#### [Aim of the task]
Nothing in the listing may change. Repeat all of it.

#### [Data excerpts]
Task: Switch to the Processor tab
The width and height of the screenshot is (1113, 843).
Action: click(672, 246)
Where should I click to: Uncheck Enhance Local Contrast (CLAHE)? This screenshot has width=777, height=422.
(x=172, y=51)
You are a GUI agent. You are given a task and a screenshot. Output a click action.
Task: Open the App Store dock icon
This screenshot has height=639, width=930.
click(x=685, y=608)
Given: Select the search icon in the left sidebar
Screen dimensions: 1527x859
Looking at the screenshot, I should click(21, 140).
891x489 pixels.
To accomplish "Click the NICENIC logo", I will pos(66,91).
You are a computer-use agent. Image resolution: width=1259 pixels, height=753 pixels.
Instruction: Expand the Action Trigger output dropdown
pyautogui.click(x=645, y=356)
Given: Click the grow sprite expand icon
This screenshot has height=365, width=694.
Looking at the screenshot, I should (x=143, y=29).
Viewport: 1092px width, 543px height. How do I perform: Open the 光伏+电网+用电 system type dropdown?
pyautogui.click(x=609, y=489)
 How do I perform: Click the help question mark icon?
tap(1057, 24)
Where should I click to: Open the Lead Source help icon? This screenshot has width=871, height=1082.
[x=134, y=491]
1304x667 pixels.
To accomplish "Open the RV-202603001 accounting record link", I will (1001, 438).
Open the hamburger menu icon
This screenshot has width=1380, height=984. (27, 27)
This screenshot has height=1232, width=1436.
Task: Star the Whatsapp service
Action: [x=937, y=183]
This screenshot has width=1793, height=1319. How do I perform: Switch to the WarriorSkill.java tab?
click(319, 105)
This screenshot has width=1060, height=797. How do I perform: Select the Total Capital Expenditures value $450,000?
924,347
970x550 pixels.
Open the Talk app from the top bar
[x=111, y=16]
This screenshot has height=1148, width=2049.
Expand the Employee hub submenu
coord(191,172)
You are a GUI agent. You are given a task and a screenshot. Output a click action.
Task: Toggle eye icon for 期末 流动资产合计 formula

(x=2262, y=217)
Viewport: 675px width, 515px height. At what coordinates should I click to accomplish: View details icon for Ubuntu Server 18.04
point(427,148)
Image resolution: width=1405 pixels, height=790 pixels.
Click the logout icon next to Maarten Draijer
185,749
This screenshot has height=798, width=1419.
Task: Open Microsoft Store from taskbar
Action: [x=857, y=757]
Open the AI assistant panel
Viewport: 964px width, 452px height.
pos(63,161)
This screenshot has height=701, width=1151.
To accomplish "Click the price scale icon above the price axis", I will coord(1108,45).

#### [Written answer]
Task: Switch to the Processor tab
The width and height of the screenshot is (1113, 843).
Action: click(672, 246)
Where should I click to: Uncheck Enhance Local Contrast (CLAHE)? This screenshot has width=777, height=422.
(x=172, y=51)
You are a GUI agent. You are given a task and a screenshot. Output a click action.
Task: Open the App Store dock icon
This screenshot has height=639, width=930.
click(x=685, y=608)
Given: Select the search icon in the left sidebar
Screen dimensions: 1527x859
Looking at the screenshot, I should click(21, 140).
891x489 pixels.
To accomplish "Click the NICENIC logo", I will pos(66,91).
You are a computer-use agent. Image resolution: width=1259 pixels, height=753 pixels.
Instruction: Expand the Action Trigger output dropdown
pyautogui.click(x=645, y=356)
Given: Click the grow sprite expand icon
This screenshot has height=365, width=694.
Looking at the screenshot, I should (x=143, y=29).
Viewport: 1092px width, 543px height. How do I perform: Open the 光伏+电网+用电 system type dropdown?
pyautogui.click(x=609, y=489)
 How do I perform: Click the help question mark icon?
tap(1057, 24)
Where should I click to: Open the Lead Source help icon? This screenshot has width=871, height=1082.
[x=134, y=491]
1304x667 pixels.
To accomplish "Open the RV-202603001 accounting record link", I will (1001, 438).
Open the hamburger menu icon
This screenshot has width=1380, height=984. (27, 27)
This screenshot has height=1232, width=1436.
Task: Star the Whatsapp service
Action: [x=937, y=183]
This screenshot has width=1793, height=1319. How do I perform: Switch to the WarriorSkill.java tab?
click(319, 105)
This screenshot has width=1060, height=797. How do I perform: Select the Total Capital Expenditures value $450,000?
924,347
970x550 pixels.
Open the Talk app from the top bar
[x=111, y=16]
This screenshot has height=1148, width=2049.
Expand the Employee hub submenu
coord(191,172)
You are a GUI agent. You are given a task and a screenshot. Output a click action.
Task: Toggle eye icon for 期末 流动资产合计 formula

(x=2262, y=217)
Viewport: 675px width, 515px height. At what coordinates should I click to accomplish: View details icon for Ubuntu Server 18.04
point(427,148)
Image resolution: width=1405 pixels, height=790 pixels.
Click the logout icon next to Maarten Draijer
185,749
This screenshot has height=798, width=1419.
Task: Open Microsoft Store from taskbar
Action: [x=857, y=757]
Open the AI assistant panel
Viewport: 964px width, 452px height.
pos(63,161)
This screenshot has height=701, width=1151.
To accomplish "Click the price scale icon above the price axis", I will coord(1108,45).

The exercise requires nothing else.